Torture or inhuman or degrading treatment or punishment
Last updated: June 2022
In the cases of applicants for whom torture or inhuman or degrading treatment or punishment may be a real risk, there would often be a nexus to a reason for persecution under the definition of refugee, and such individuals would, therefore, qualify for refugee status. However, with reference to cases where there is no nexus to a Convention ground and the applicant would not qualify for refugee status, the need for subsidiary protection under Article 15(b) QD should be examined.
When examining the need for protection under Article 15(b) QD, the following considerations should be taken into account:
- Arbitrary arrests, illegal detention and prison conditions: special attention should be paid to the phenomena of arbitrary arrests and illegal detention, as well as to prison conditions.
Urban prisons in Somalia, especially following large security incidents, are at times overcrowded, with authorities often not separating pre-trial detainees from convicted prisoners, especially in the southern and central regions. In these areas, including areas under the control of Al-Shabaab, prison conditions are believed to be harsh and at times life-threatening due to poor sanitation and hygiene, inadequate food and water, and lack of medical care. Disease outbreaks and long pre-trial detention period have been reported. Reportedly, Garowe Prison in Puntland and Hargeisa Prison in Somaliland met international standards and were well-managed. Taking into account the above, some cases may qualify under Article 15(b) QD.
- Corporal punishment: corporal punishments for the so-called hadd crimes may be imposed by Sharia or Al-Shabaab courts. Where there is no nexus to a reason for persecution, being subjected to such punishments may qualify under Article 15(b) QD.
- Criminal violence: criminality is pervasive in Somalia. Reported crimes include killings, sexual violence, abductions, banditry, thefts, robberies, money extortion, piracy, (child) trafficking, human and/or arms smuggling. Where there is no nexus to a reason for persecution, being subjected to such criminal acts may qualify under Article 15(b) QD.

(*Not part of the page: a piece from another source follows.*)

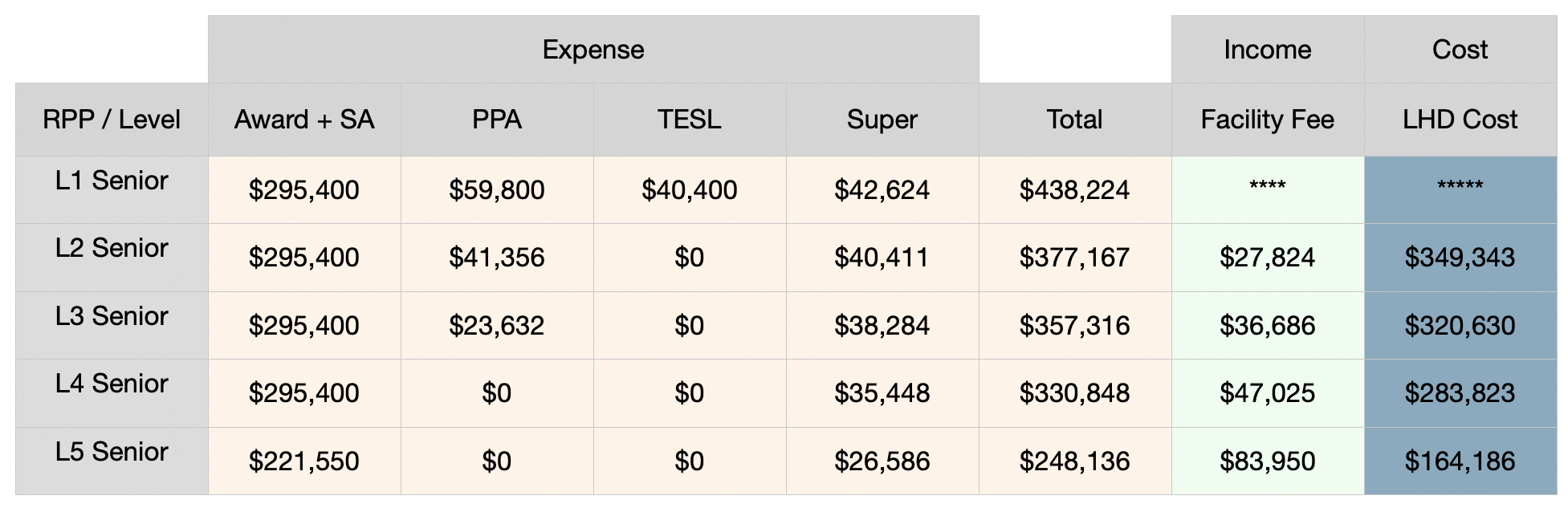Select the L4 Senior LHD Cost $283,823
The width and height of the screenshot is (1568, 512).
click(x=1460, y=393)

- Healthcare unavailability: it is important to note that serious harm must take the form of conduct of an actor (Article 6 QD). In itself, the general unavailability of healthcare, education or other socio-economic elements (e.g. situation of IDPs, difficulties in finding livelihood opportunities, housing) is not considered to fall within the scope of inhuman or degrading treatment under Article 15(b) QD, unless there is intentional conduct of an actor, for example, the intentional deprivation of the applicant of appropriate health care.

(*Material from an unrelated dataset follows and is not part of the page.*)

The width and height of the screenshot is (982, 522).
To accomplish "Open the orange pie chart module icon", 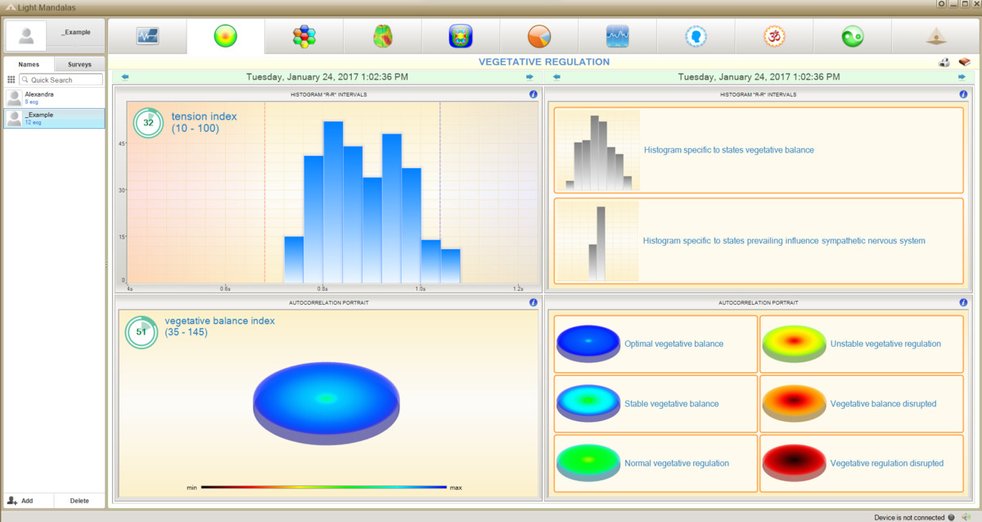I will click(539, 37).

- Socio-economic conditions: People in Somalia face continuous socio-economic challenges due to high poverty and highly precarious conditions regarding employment, housing, food and water supplies. Besides violent conflicts, climatic shocks, among which droughts and floods, lead to displacements and contribute to vulnerabilities. Furthermore, (repeated) evictions from government buildings and by private landlords in Somalia represent a constant risk for vulnerable communities, among which IDPs living in collective settlements and other urban poor individuals in densely populated areas.

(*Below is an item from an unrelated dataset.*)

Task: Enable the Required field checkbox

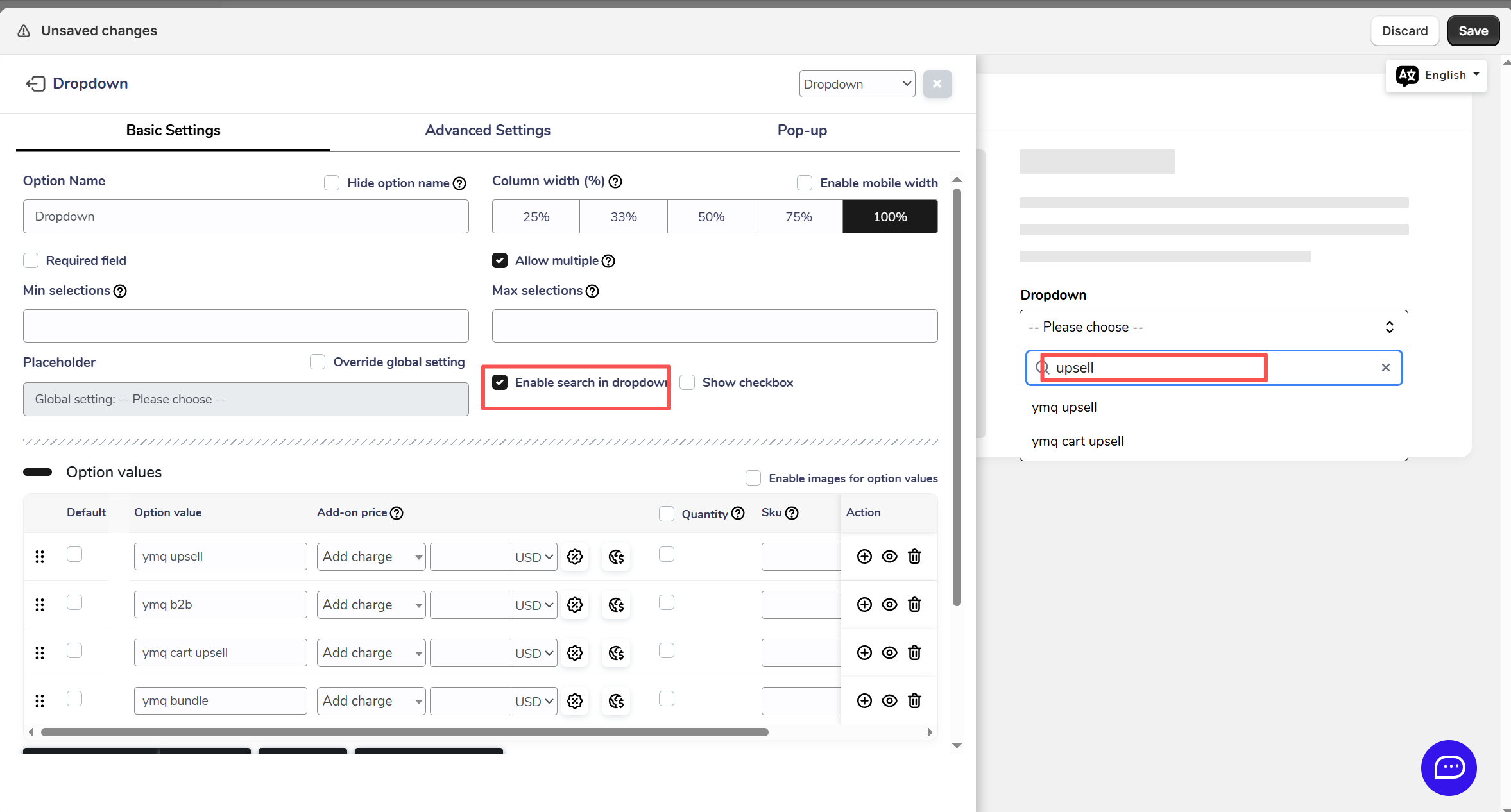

Additionally, it has been reported that Al-Shabaab continued to hinder commercial activities in the areas it controlled and disrupted the delivery of humanitarian aid.
As stated above, serious harm must take the form of conduct of an actor (Article 6 QD). In themselves, general poor socio-economic conditions are not considered to fall within the scope of inhuman or degrading treatment under Article 15(b) QD, unless there is intentional conduct of an actor. However, when these socio-economic conditions are the result of an intentional conduct of an actor (e.g. in case of disruptions of humanitarian aid by Al-Shabaab, forced evictions), these conditions may qualify under Article 15(b) QD, following an individual assessment.
Other cases for which a real risk of serious harm under Article 15(b) QD may exist are, inter alia, some situations under the profile 2.7 Individuals involved in blood feuds/clan disputes, where a nexus to a reason for persecution has not been established.
Please note that exclusion considerations could be relevant.